**Textauszug**:

************

Eine Note zu freifunk

Es war Anfang der 2000er Jahre, als drahtlose Netzwerkenthusiastinnen in Leipzig zusammen kamen, um sich gemeinsam über die Gründung eines offenen Meshnetzwerkes auszutauschen.

Die Idee war ein Fensterbrett-zu-Fensterbrett Netzwerk, das Menschen nachbarschaftlich verbinden sollte. Wir wollten eine eigene Netz- und Infrastruktur aufbauen, die sich aus billigen WLAN-Routern zusammensetzte, die von einzelnen, auch anonym, betrieben wurden.

Zur damaligen Zeit waren dezentrale, selbstroutende Meshnetzwerke per WLAN selten. es gab Projekte wie das “roftop net” am MIT oder “Seattle Wireless”, die jedoch nicht wirklich unserer Idee eines flachhierarchischen Ansatzes entsprachen. allerdings beschäftigte man sich damals auch im nicht weit entfernten Berlin bei olsrexperiment.de mit der Idee von sozialen Fensterbrett-zu-Fensterbrett Netzwerken und den dafür nötigen technischen Mitteln. Dort wurden wir fündig und begannen aus der Berliner Firmware unsere eigene Leipziger Version zu stricken.

************

**Arbeitsaufträge**:
1. Wo wurde man laut dem Text über Freifunk fündig, bevor die eigene Leipziger Firmware entstand?
2. Gib aus dem Text über Freifunk wörtlich den Abschnitt wieder, der mit den Worten „Eine Note zu“ beginnt und mit „offenen Meshnetzwerkes auszutauschen.“ endet.

************

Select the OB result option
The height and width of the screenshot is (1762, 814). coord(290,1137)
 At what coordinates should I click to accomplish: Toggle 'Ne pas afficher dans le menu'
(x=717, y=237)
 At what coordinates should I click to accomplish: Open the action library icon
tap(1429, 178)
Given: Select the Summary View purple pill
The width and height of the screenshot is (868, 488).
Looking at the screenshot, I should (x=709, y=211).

************

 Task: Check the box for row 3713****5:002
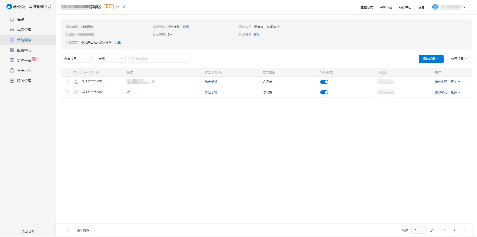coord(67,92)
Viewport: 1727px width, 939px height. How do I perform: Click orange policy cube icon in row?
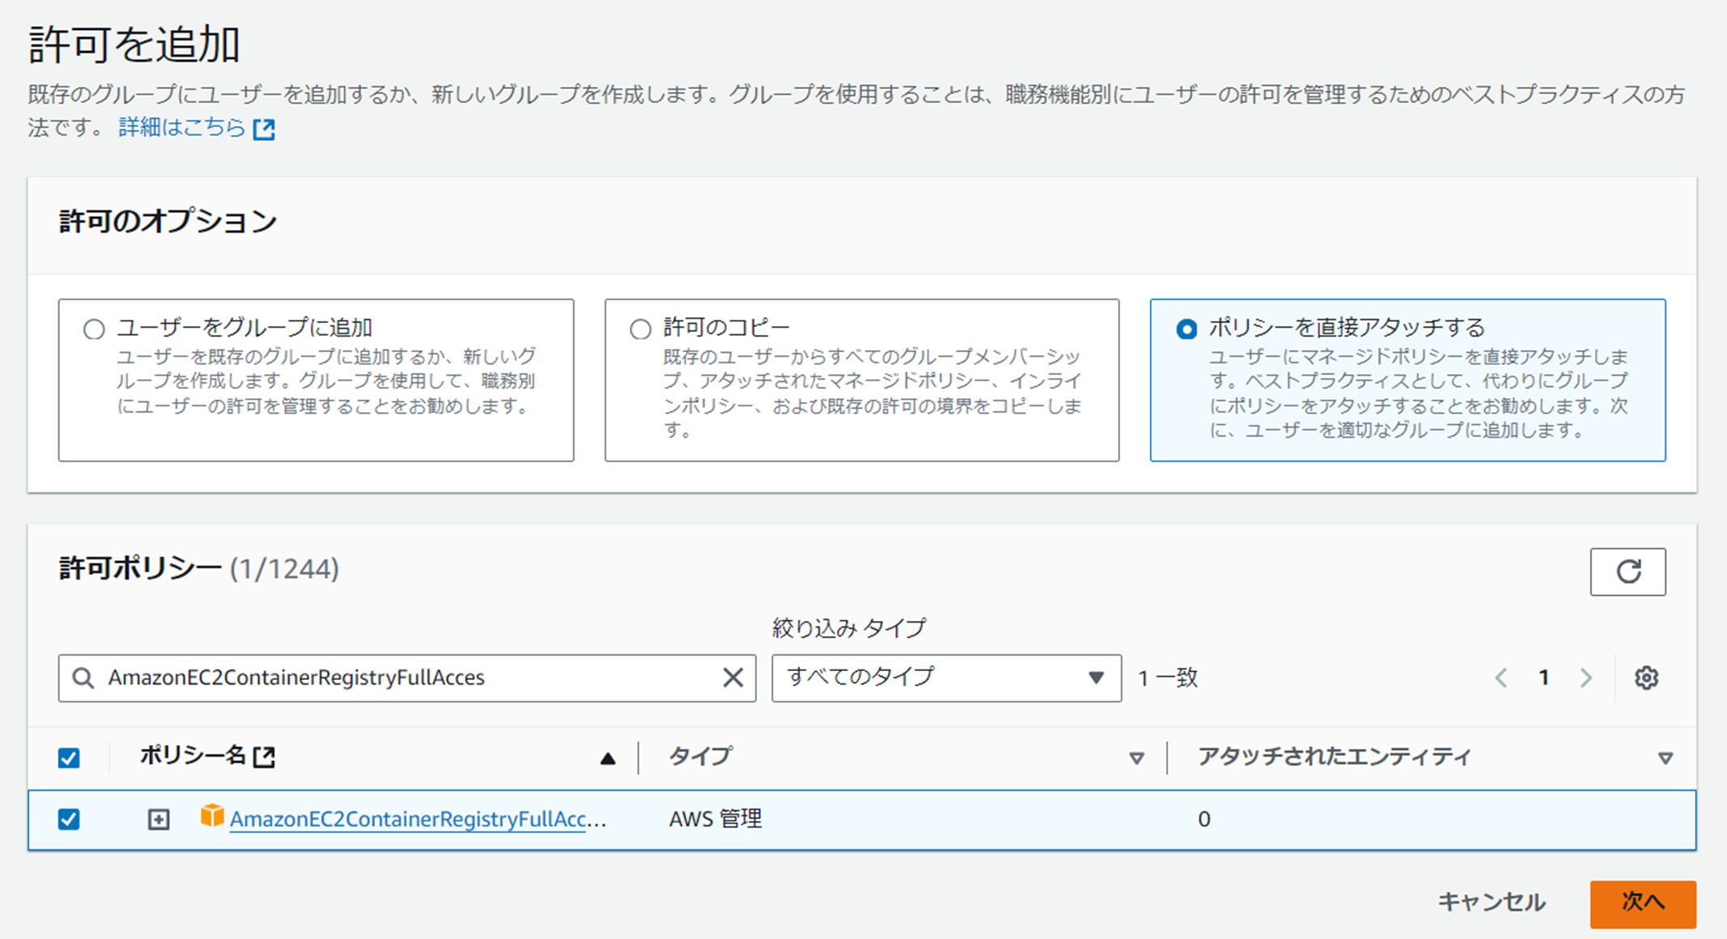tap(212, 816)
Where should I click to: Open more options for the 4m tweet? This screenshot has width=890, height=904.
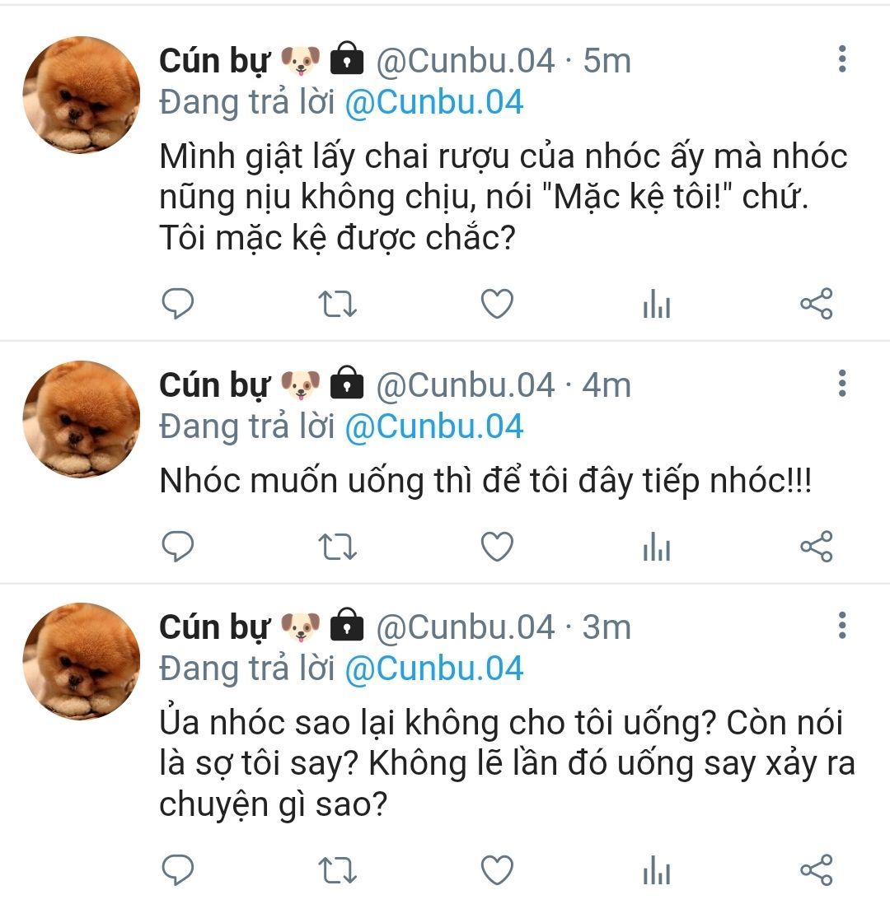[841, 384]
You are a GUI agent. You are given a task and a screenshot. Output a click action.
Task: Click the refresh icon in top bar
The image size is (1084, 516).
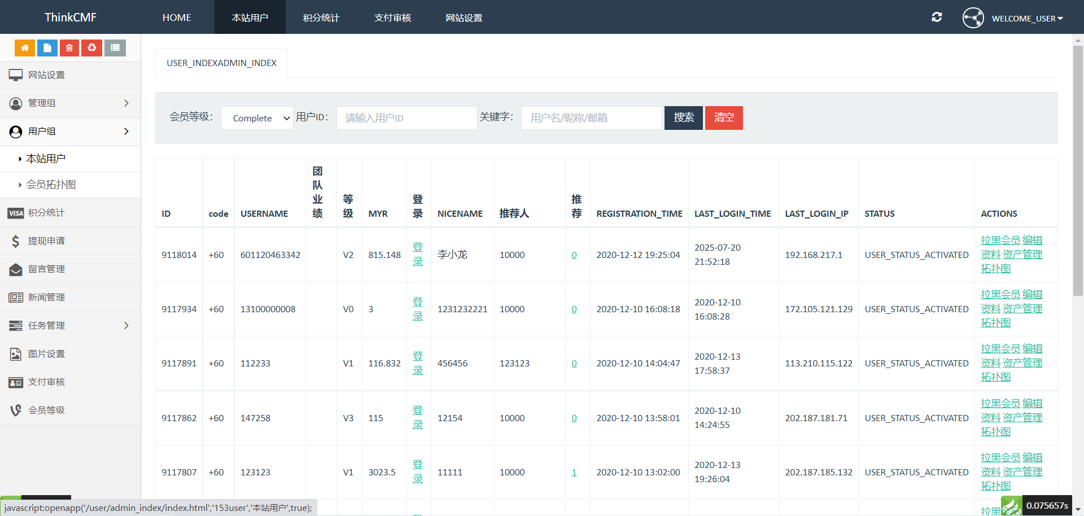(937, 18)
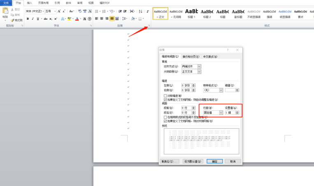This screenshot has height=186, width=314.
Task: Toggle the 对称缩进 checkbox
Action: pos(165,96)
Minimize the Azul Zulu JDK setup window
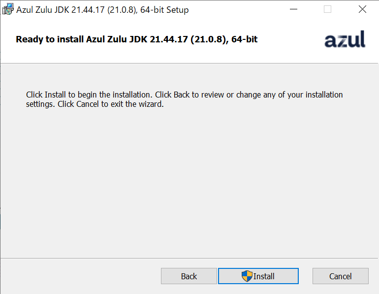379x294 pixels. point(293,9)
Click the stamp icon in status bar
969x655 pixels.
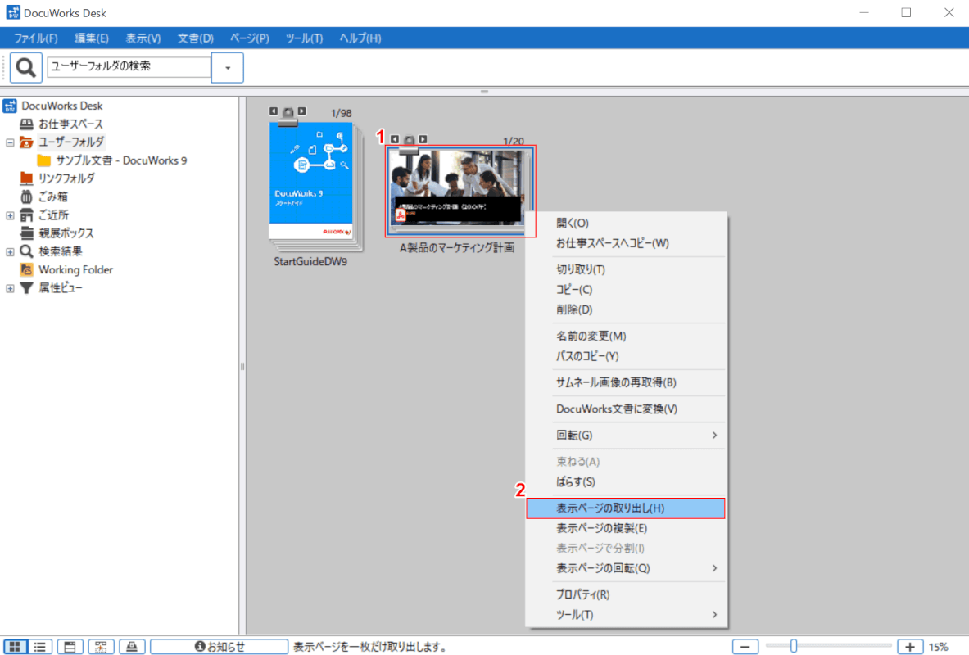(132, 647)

************

**Lösungen**:
1. Im nicht weit entfernten Berlin bei olsrexperiment.de.

2.
Eine Note zu freifunk

Es war Anfang der 2000er Jahre, als drahtlose Netzwerkenthusiastinnen in Leipzig zusammen kamen, um sich gemeinsam über die Gründung eines offenen Meshnetzwerkes auszutauschen.